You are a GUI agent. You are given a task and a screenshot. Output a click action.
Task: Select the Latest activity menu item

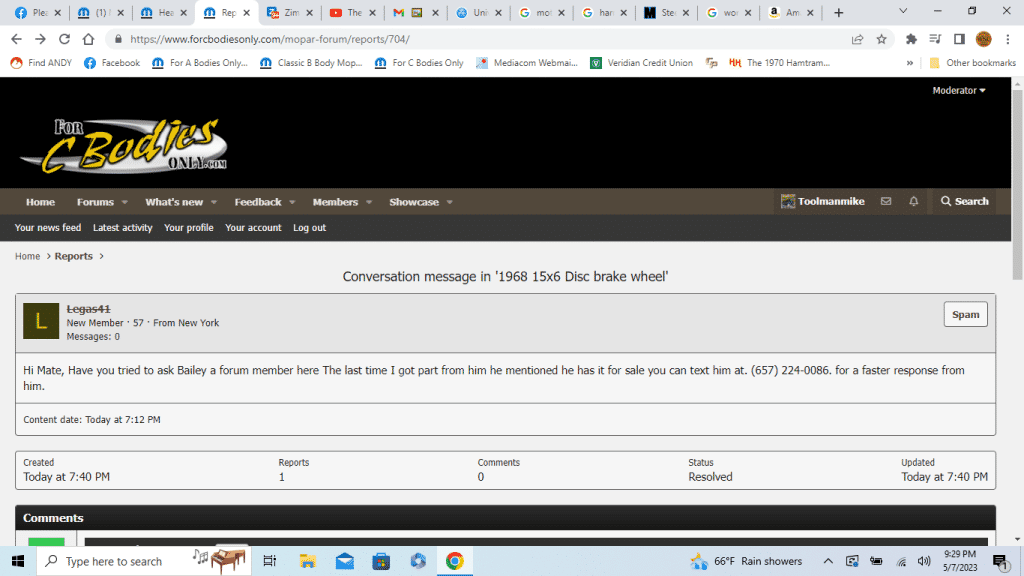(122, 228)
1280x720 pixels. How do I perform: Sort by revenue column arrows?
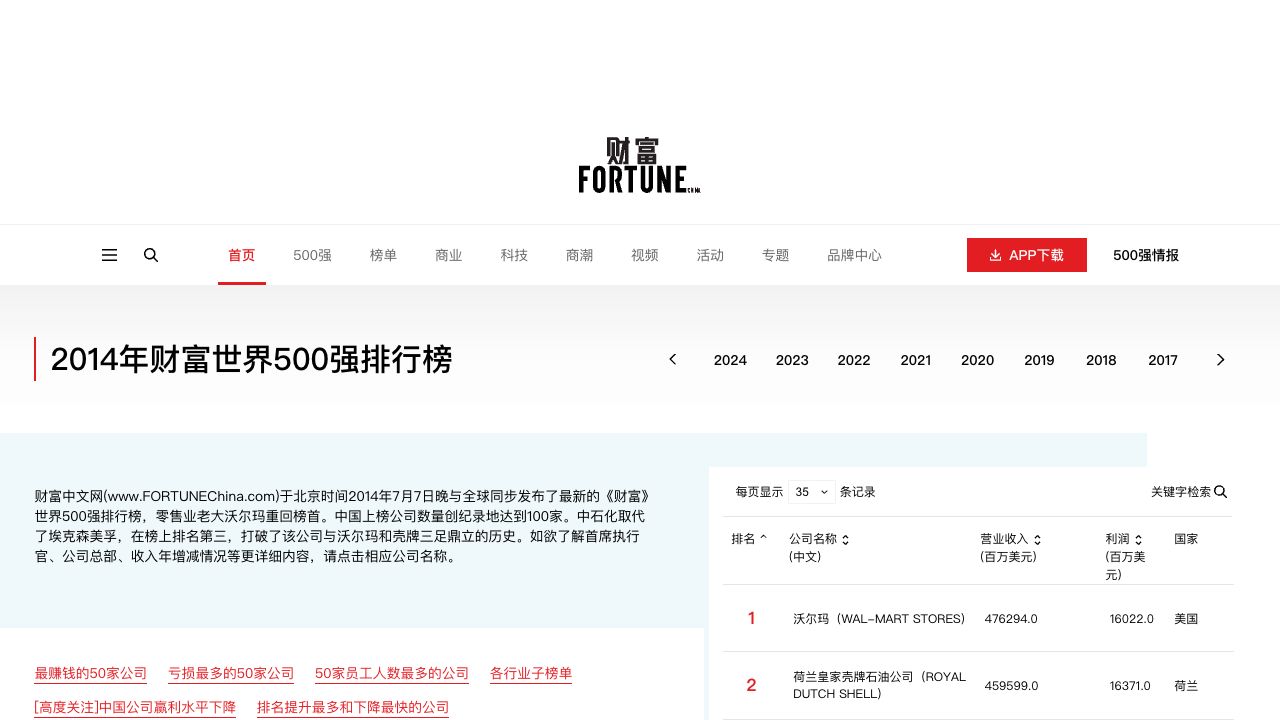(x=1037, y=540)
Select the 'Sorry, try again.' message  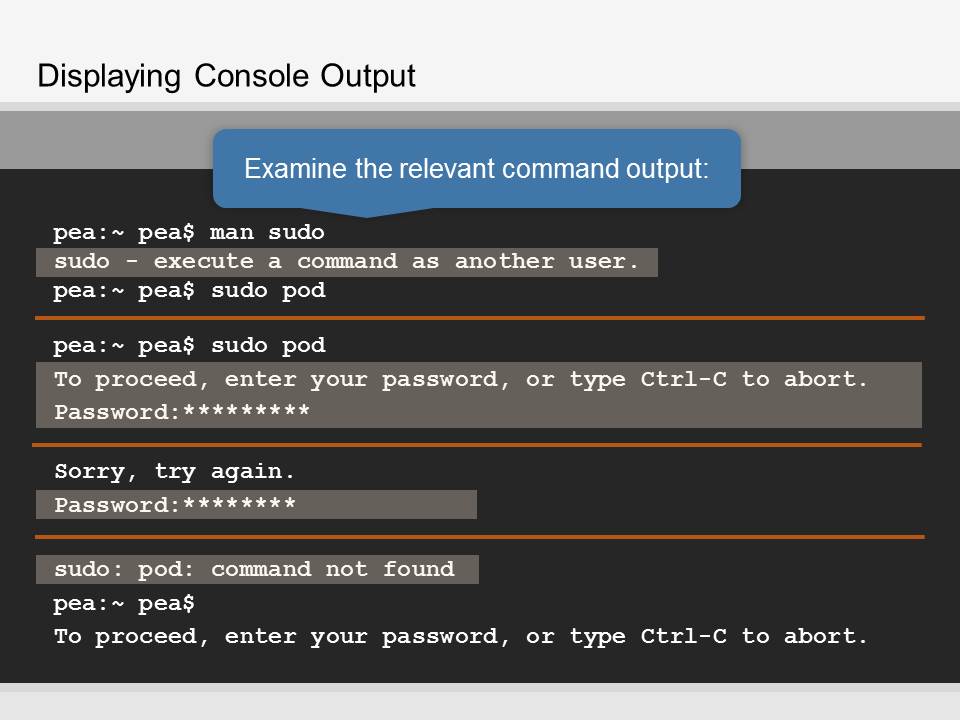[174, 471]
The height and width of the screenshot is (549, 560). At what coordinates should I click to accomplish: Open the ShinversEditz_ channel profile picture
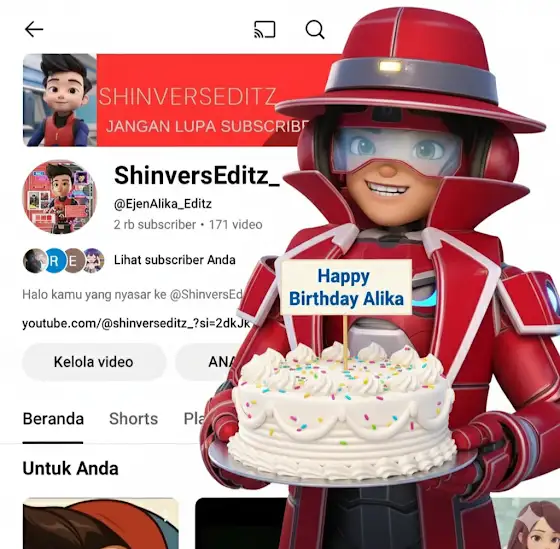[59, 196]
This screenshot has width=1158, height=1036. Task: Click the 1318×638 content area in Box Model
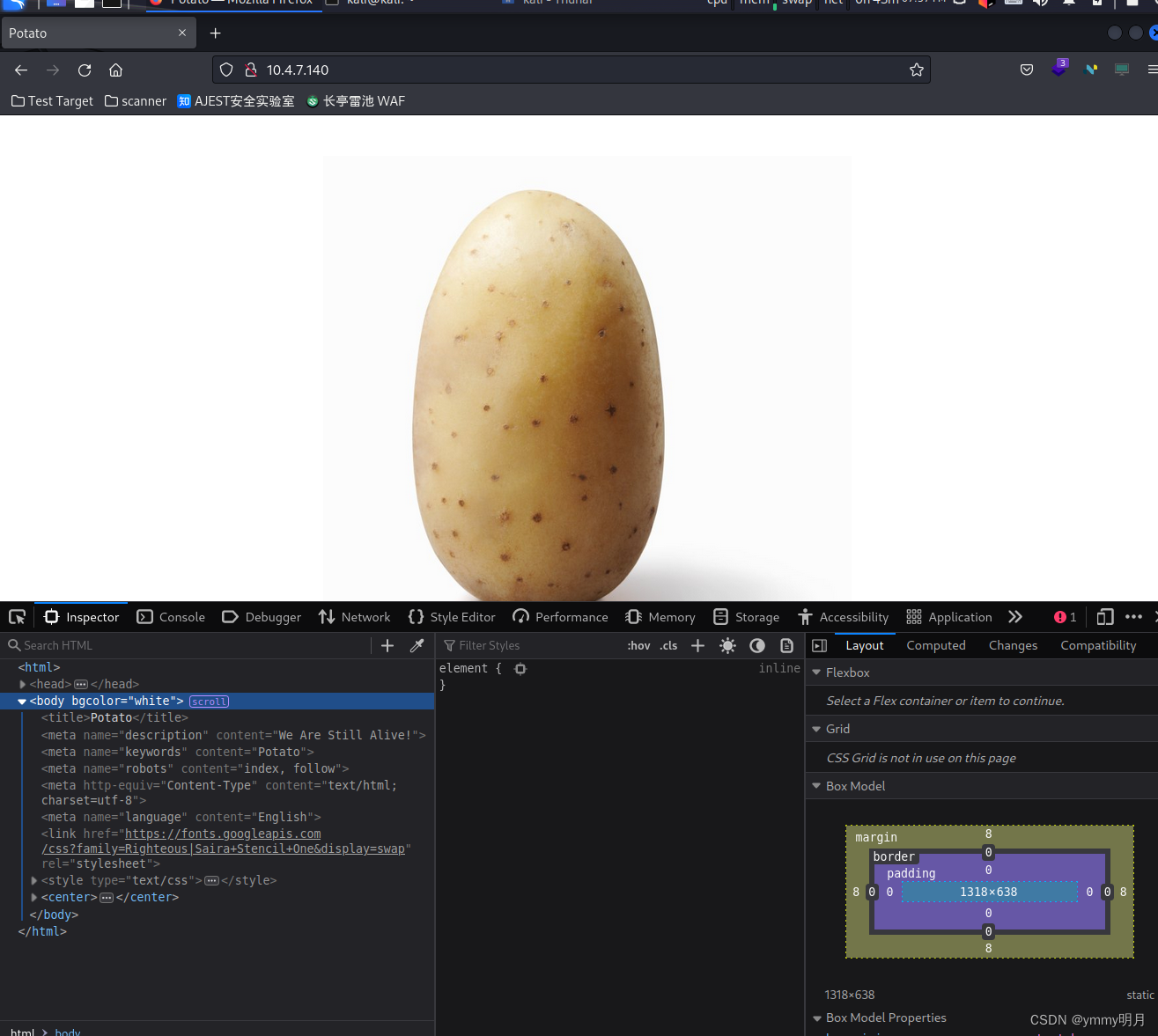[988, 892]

==

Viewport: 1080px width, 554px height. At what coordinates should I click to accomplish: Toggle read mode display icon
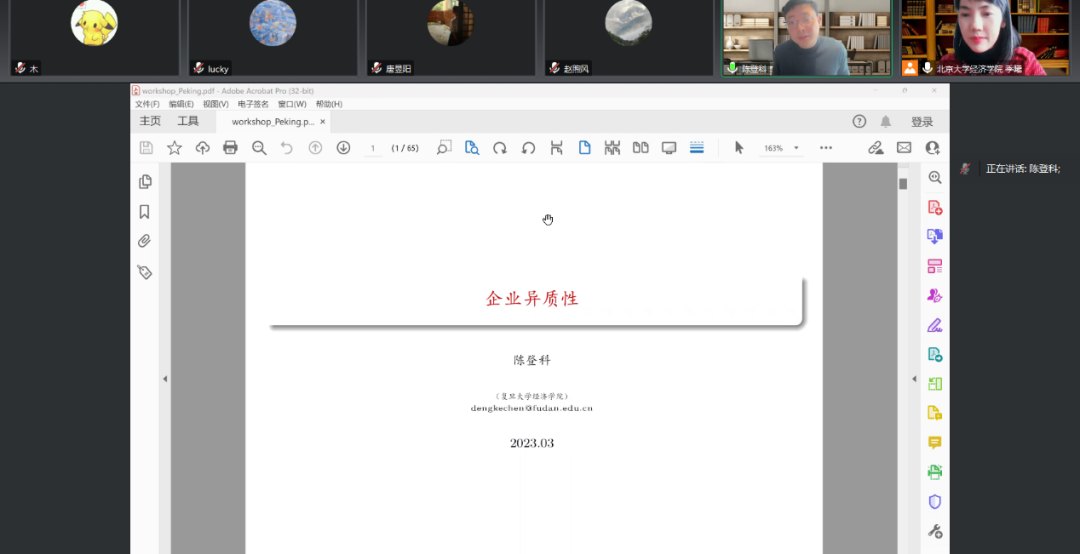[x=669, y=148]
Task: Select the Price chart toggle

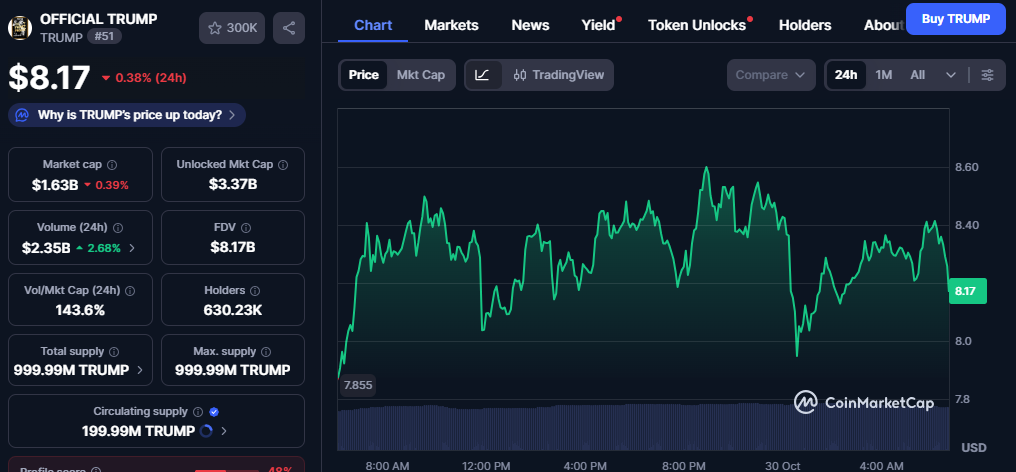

**TASK OBJECTIVE**
In the listing above, find the line containing "Viewport: 1080px width, 554px". Output it and every line after it up to and including the line containing "Task: Select the Price chart toggle", exactly, but skip the pictures.

**ANSWER FOR THIS EXERCISE**
Viewport: 1080px width, 554px height. At what coordinates should I click to accomplish: Toggle read mode display icon
[x=669, y=148]
Task: Select the Price chart toggle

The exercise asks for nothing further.